Afinal, há uma falha que permite intercetar as mensagens trocadas no WhatsApp

Serviço de troca de mensagens garantia ser o mais seguro, mas um investigador provou que também está vulnerável a ataques e espionagem

O Facebook comprou o WhatsApp em 2014 e, desde então, a empresa tem trabalhado para garantir que o serviço de troca de mensagens instantâneas é o único no mundo a garantir de forma total a privacidade dos utilizadores: em abril de 2016, anunciava que as comunicações dos mais de mil milhões de subscritores do serviço, mesmo que intercetadas, só poderiam ser lidas pelo destinatário original.

A razão desta segurança máxima relaciona-se com a utilização de um sistema de encriptação, desenvolvido pela Open Whisper Systems, e que usa o protocolo Signal: a cada mensagem trocada no WhatsApp, o sistema gera uma chave de segurança que é trocada e verificada entre utilizadores, garantindo que não é possível o acesso por parte de terceiros, nem mesmo por parte da própria aplicação.

No entanto, e conforme revela esta sexta-feira o diário britânico The Guardian, o WhatsApp tem a capacidade de forçar o sistema a gerar novas chaves de encriptação quando os utilizadores estão offline: sem conhecimento do emissor ou do recetor, as mensagens enviadas que ainda não foram lidas podem ser reenviadas para uma terceira parte, porque são reencriptadas e é gerada uma nova chave de segurança.

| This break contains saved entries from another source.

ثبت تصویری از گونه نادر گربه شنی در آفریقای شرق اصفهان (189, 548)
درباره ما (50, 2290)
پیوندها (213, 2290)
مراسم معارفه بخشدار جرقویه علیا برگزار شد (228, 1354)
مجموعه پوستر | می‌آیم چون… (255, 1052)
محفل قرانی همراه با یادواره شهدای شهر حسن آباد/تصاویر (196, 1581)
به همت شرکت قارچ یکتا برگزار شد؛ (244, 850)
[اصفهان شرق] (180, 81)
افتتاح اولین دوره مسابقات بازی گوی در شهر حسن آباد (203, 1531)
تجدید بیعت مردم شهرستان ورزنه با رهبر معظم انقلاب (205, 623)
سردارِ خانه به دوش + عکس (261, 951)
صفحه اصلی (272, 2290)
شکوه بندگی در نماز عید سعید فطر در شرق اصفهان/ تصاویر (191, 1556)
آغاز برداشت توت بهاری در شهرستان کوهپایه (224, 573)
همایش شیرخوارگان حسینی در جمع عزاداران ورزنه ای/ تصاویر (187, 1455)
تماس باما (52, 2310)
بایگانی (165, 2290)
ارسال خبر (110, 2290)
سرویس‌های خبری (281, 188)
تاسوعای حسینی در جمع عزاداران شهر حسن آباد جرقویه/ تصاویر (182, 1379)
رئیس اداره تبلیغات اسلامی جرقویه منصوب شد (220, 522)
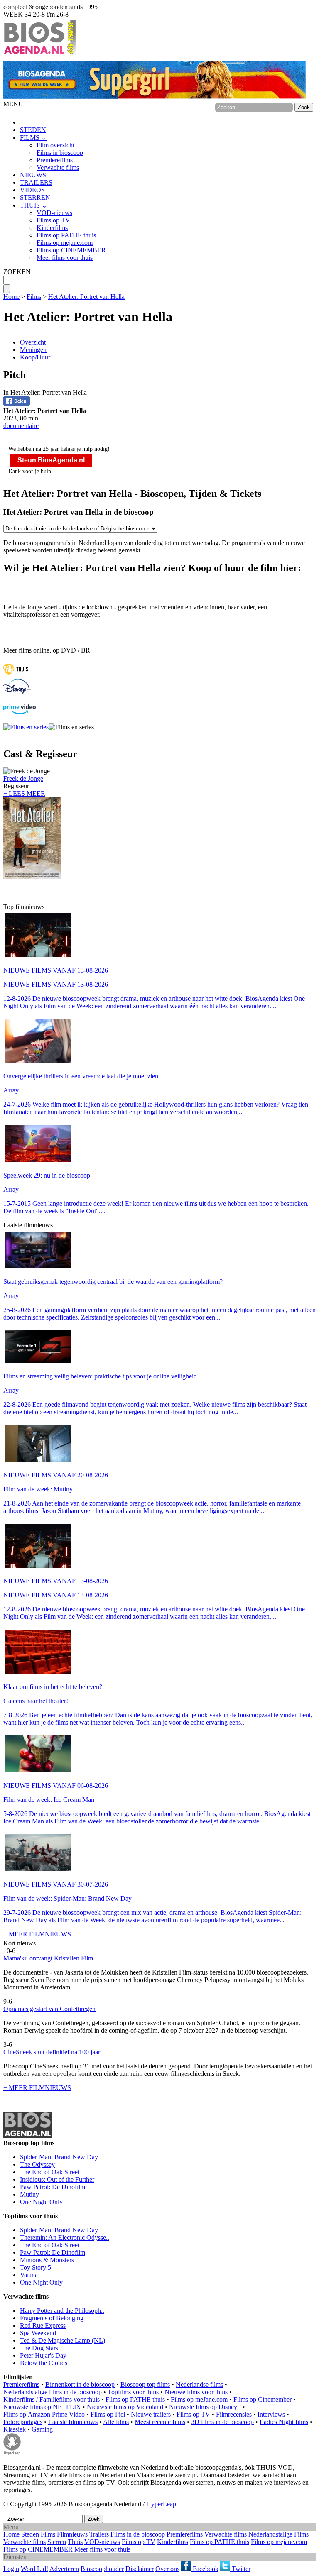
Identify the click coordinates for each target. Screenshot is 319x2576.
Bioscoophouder (102, 2568)
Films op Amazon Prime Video (44, 2414)
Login (11, 2568)
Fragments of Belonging (51, 2318)
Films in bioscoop (60, 152)
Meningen (33, 349)
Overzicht (33, 342)
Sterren (56, 2541)
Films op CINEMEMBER (71, 250)
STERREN (35, 197)
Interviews (271, 2414)
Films (34, 296)
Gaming (42, 2429)
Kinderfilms (52, 227)
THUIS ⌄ (33, 205)
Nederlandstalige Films (278, 2534)
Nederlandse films (199, 2384)
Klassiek (14, 2429)
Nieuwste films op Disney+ (205, 2406)
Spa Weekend (38, 2332)
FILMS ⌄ (33, 137)
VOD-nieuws (54, 212)
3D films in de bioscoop (222, 2421)
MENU (13, 104)
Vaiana (29, 2274)
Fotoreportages (22, 2421)
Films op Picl (108, 2414)
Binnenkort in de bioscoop (80, 2384)
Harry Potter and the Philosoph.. (62, 2310)
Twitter (240, 2568)
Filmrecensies (234, 2414)
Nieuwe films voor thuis (196, 2391)
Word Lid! (34, 2568)
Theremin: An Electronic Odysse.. (64, 2237)
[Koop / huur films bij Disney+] (17, 691)
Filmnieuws (72, 2534)
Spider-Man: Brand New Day (59, 2157)
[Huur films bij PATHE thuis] (15, 675)
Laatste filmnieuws (73, 2421)
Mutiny (29, 2194)
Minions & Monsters (47, 2259)
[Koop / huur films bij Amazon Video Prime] (19, 712)
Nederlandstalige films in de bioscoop (52, 2391)
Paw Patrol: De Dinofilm (52, 2186)
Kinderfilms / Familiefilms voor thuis (51, 2399)
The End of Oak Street (49, 2171)
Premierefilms (55, 160)
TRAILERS (36, 182)
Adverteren (64, 2568)
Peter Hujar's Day (43, 2355)
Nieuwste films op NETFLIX (42, 2406)
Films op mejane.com (65, 242)
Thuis (75, 2541)
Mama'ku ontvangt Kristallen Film (48, 1958)
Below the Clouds (43, 2362)
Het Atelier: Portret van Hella (86, 296)
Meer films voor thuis (65, 257)
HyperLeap (161, 2504)
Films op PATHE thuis (66, 235)
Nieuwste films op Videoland (125, 2406)
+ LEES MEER (24, 793)
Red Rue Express (43, 2325)
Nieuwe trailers (151, 2414)
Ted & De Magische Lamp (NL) (62, 2340)
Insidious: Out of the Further (57, 2179)
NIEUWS (33, 174)
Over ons (167, 2568)
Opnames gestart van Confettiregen (49, 2008)
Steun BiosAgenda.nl (51, 460)
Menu (11, 2526)
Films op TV (53, 220)
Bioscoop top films (145, 2384)
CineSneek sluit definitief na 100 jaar (51, 2051)
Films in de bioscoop (137, 2534)
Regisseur (23, 782)
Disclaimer (139, 2568)
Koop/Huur (35, 357)
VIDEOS (32, 189)
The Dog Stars (39, 2347)
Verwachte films (58, 167)
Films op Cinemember (262, 2399)
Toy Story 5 (35, 2267)
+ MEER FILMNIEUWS (37, 1934)
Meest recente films (160, 2421)
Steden (30, 2534)
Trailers (99, 2534)
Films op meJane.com (199, 2399)
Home (11, 296)
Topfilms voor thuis (133, 2391)
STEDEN (33, 129)
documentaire (21, 425)
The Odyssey (37, 2164)
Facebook (204, 2568)
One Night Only (41, 2201)
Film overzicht (55, 145)
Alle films (116, 2421)
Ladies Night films (284, 2421)
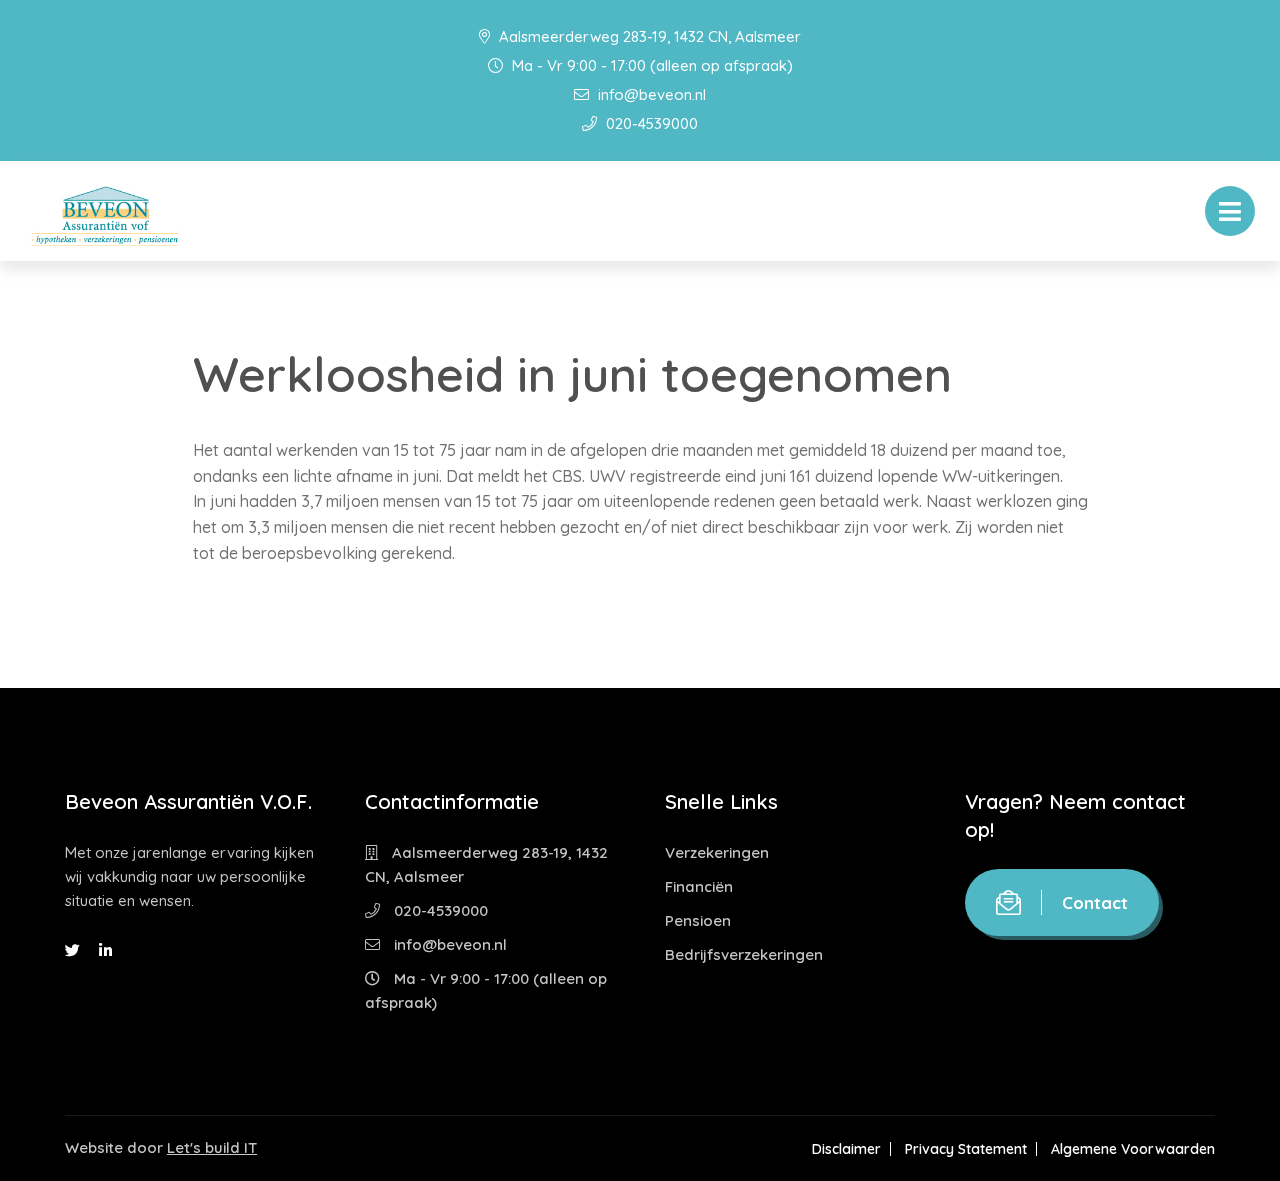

O recetor original da mensagem fica sem saber e o emissor só é notificado se tiver ativada a opção de ser avisado de eventuais encriptações nas definições da aplicação.

Esta falha provém de uma alteração que foi feita pelo WhatsApp ao protocolo Signal e foi descoberta por Tobias Boelter, um criptógrafo e investigador na área da segurança da Universidade da Califórnia. Segundo Boelter, "se uma agência de um governo pedir ao WhatsApp que revele os registos de mensagens, a aplicação pode efetivamente garantir este acesso devido às alterações nas chaves", explicou ao Guardian o especialista.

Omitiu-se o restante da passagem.